Société

Mounir Ben Salha met en garde : menaces, chantage et extorsion passibles de peines pouvant aller jusqu’à six ans de prison [Vidéo]

    L’avocat Mounir Ben Salha a mis en garde contre la gravité juridique des actes de menace, de chantage et d’extorsion, rappelant que le droit tunisien prévoit des peines pouvant atteindre cinq à six ans d’emprisonnement, outre des sanctions financières. Dans une déclaration accordée ce jeudi 08 janvier 2026 à Tunisie Numérique, il a souligné que ces infractions sont clairement encadrées par le Code pénal tunisien.

    Selon lui, la législation tunisienne sanctionne la menace au même titre que le chantage ou l’extorsion, comme le prévoit notamment l’article 222 du Code pénal, qui stipule que toute personne menaçant autrui, par quelque moyen que ce soit, encourt une peine de prison.

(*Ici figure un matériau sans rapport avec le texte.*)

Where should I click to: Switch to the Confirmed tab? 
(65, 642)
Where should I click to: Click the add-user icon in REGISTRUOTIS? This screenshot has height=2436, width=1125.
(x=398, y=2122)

    Des peines aggravées en cas de menace armée ou criminelle

    Mounir Ben Salha a également cité l’article 223 du Code pénal, précisant que toute menace proférée à l’aide d’une arme ou d’un objet assimilé est punie d’une peine d’un an de prison. Lorsque la menace porte sur un acte relevant du criminel, la sanction peut aller d’un à cinq ans d’emprisonnement, en plus des amendes prévues par la loi, en fonction de la gravité des faits.

    Une législation en constante évolution face aux crimes numériques

    L’avocat a expliqué que le droit pénal tunisien évolue continuellement pour s’adapter aux mutations de la société. À l’origine, les textes légaux visaient essentiellement les menaces matérielles, verbales ou directes. Toutefois, avec l’évolution des modes de communication, de nouvelles formes d’infractions ont émergé, notamment la cybercriminalité, les menaces électroniques et le chantage en ligne.

    Il a mis en garde contre la dangerosité réelle de ces crimes, rappelant que certaines affaires de chantage électronique ont conduit, dans des cas extrêmes, au suicide des victimes, soumises à une pression psychologique intense.

    Un cadre juridique renforcé pour protéger la vie privée

    Mounir Ben Salha a rappelé que la Tunisie s’est dotée de textes juridiques complémentaires, dont la loi organique n°63 de l’année 2004, relative à la protection de la vie privée et des données personnelles. Cette loi prévoit des peines de prison à l’encontre de toute personne utilisant ou diffusant, sans autorisation, des enregistrements, des images, des secrets ou des documents privés.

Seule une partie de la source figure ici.